En Televisión Azteca ni a eso llegaron. Pero en los dos casos nos recetaron a los ciudadanos, y sobre todo a los televidentes, otro montaje. ¿A quién pretenden engañar? Los reporteros, sobre todo los de televisión y en especial los de Televisa y Azteca, están muy lejos de mandarse solos, y menos en un caso del impacto mediático como el del rescate de tres secuestrados y la detención de los presuntos secuestradores, transmitido por televisión, en vivo y en directo.
Un reportero es, para el medio al que presta sus servicios, los ojos, los oídos, el olfato, la epidermis de ese medio, pero sobre todo es el encargado de velar por la fidelidad de lo que reporta.

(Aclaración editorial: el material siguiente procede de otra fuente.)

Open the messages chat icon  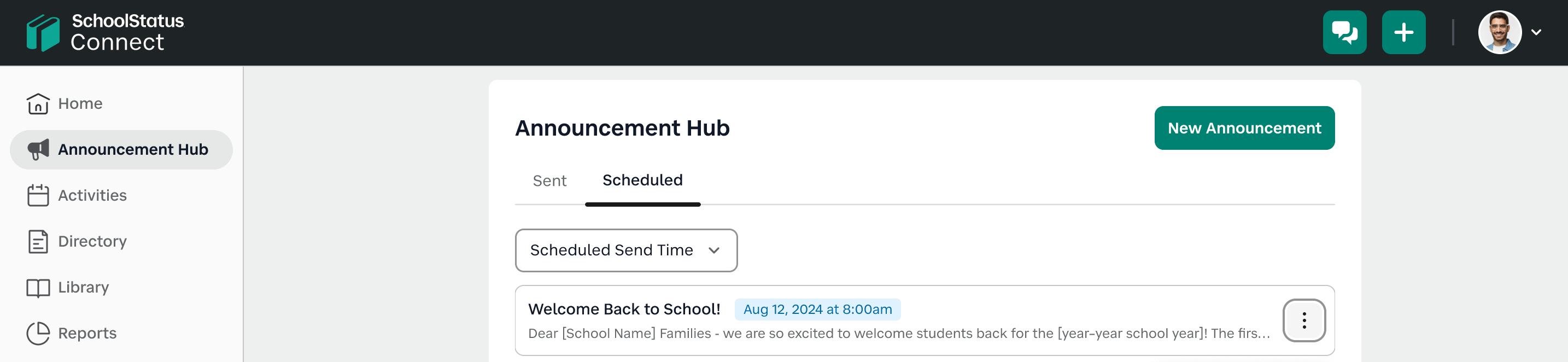coord(1344,32)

Pero no está solo. En todo medio de información responsable existe toda una cadena de mando, necesariamente vertical, que evalúa, jerarquiza, mide, verifica y comprueba que lo que salga al aire o se publique esté apegado a los hechos, al ejercicio escrupuloso de la ética. En Televisa, en Azteca, en todas las emisiones de radio existen, por lo menos, un director de noticias, un jefe de información, un productor y un conductor. Además, en el caso de la televisión existe un jefe técnico que autoriza o no el desplazamiento del equipo de transmisión remota. Todos ellos debieron participar en la transmisión del rescate de los secuestrados, y todos ellos debieron confirmar si se trató o no de un montaje. Pero al último de la cadena, al reportero, se le cargan las pulgas.
En realidad la responsabilidad del montaje en el caso que nos ocupa es de toda esa cadena de mando de las televisoras. Y hay evidencias de que el montaje fue acordado con directivos de alto nivel de las televisoras, quienes sabían que se engañaba a la opinión pública. ¿Por qué todos callaron?, ¿por qué no hubo una voz que alertara de esa irresponsabilidad ética? Porque la insaciable televisión mexicana, en su lucha por el rating, es capaz de cualquier cosa, incluso de tragarse a sí misma. Para el montaje del telesecuestro se necesitaban dos, el que montó el rescate del secuestro y el que lo difundió. Los primeros ya fueron exhibidos. ¿Pero quién sancionará a los segundos, a las televisoras? Esa sanción no vendrá de la autoridad, porque frente a la "diosa televisión" no hay autoridad que valga. Sólo queda la sociedad, la opinión pública. Al tiempo.